– А вот, – и поднимает тазик повыше, к свету. Там лежит целая тушка курицы. Розово-синеватая, даже без опаленных перьев. Сама что ли выщипывала, пинцетом. Я смотрю еще и понимаю, что рано все-таки мать перестала держать во дворе всякую живность, потому что вот я вырос в деревне и не понял с первого взгляда, что никакая это не курица без перьев, а самый настоящий кролик. Маленький такой.
– Ничего себе. Откуда?
– Маме кто-то на работе подарил, из Пирогово, что ли. Ты серьезно про сковородки? А как же я его приготовлю?
– Может, у ребят из двести пятнадцатой спросить? О, – мы заходим в комнату, а я все не могу оторвать глаз от тазика. Он так пахнуть будет, пожаренный. Люблю Свету. А то без нее у нас опять сегодня украденный из столовки хлеб на ужин. – А если его прямо в тазике? Тазик почти что кастрюля, а широкий как сковородка. Получится варено-жареный кролик.
Мама всегда уходила из дому, когда отец резал кроликов, но есть не любил, говорил – баловство одно. И либо в колхоз, либо просто по соседям за мед какой, за молоко. Когда отца посадили, мама четыре года терпела, потом кролики от какой-то заразы умерли, а новых она заводить не стала.
– Тазик же грязный. Кто после него мясо есть будет, – но Света все-таки не идет в двести пятнадцатую, гладит пальцами светло-зеленую эмаль.
– Чистый он, вчера остатками стружки сполоснул. Ну давай, идем на пищеблок, иначе Женька скоро явится.
На пищеблоке, на самом деле – просто в кухне, четыре газовых плиты, отчего вахтерша чуть ли не каждый час заходит и чуть ли не каждый час вентиль смотрит – закрыли ли газ. У первой плиты сидит Маша, облокотилась на приоткрытую духовку, на огонь не смотрит – под подбородком книжка в бумажной красной обложке, и я знаю, что это Вальтер Скотт, я такого в библиотеке брал. Давно, еще в первом семестре.
– Челку не подпали, Машенька. И «Айвенго» тоже.
Маша виновато улыбается – вроде не принято усаживаться на кухне, ведь четыре плиты на три этажа, хорошо еще, график не составляем. Но сейчас рано, поэтому только она.

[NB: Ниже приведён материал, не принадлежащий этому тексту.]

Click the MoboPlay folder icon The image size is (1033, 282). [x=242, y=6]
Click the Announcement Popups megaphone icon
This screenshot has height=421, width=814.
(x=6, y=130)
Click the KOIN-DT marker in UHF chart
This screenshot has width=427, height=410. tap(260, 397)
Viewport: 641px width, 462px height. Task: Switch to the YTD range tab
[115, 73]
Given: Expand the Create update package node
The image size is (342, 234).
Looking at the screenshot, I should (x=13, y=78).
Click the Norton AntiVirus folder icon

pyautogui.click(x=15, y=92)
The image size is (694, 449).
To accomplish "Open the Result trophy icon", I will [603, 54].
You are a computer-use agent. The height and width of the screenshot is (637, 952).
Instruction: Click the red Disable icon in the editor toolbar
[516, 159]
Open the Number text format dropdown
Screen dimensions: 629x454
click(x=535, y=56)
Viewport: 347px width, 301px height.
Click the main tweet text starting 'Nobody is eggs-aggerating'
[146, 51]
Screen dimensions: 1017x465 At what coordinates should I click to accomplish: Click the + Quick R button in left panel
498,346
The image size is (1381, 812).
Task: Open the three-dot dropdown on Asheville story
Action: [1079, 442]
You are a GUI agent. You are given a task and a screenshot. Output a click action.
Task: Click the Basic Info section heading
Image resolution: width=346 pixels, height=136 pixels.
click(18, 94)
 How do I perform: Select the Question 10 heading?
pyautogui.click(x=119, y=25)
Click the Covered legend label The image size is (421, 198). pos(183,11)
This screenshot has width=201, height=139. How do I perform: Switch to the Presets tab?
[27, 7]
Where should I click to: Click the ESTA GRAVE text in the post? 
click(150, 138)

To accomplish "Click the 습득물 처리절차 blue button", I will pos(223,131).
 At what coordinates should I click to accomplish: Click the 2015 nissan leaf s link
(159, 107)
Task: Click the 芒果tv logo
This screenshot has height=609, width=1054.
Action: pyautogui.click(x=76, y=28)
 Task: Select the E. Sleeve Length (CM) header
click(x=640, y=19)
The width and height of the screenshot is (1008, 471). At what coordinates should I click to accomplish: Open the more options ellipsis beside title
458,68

– Вот, с завтрака грею…Боюсь, подгорит, а дочитать хочется…
– У тебя нет сковородки?
– Нет. Кастрюлька только, маленькая. Сейчас подогреется, хотите, дам?
– Да нет, нам бы чего побольше. Вон, его пожарить хотим. Пожарим – приходи к нам в комнату, если зайчатиной не брезгуешь.
– У меня рисовая сейчас будет. Спасибо, – Маша отворачивается, как будто не интересно. Я не думаю, но возможно, ее пугают крохотные лапки в кровавом тазике.
Ставлю тазик на огонь, доливаю воды из-под крана.
Берем со Светкой один стул над двоих и ждем над плитой. Через пять минут вода выкипает, мне приходится лить еще, я просто столько в тазик налил, что хватило бы взаправду белье постирать, но кролик все не пахнет вкусным мясом, а как-то посерел неприятно. Машка быстро уходит с подогретой рисовой кашей.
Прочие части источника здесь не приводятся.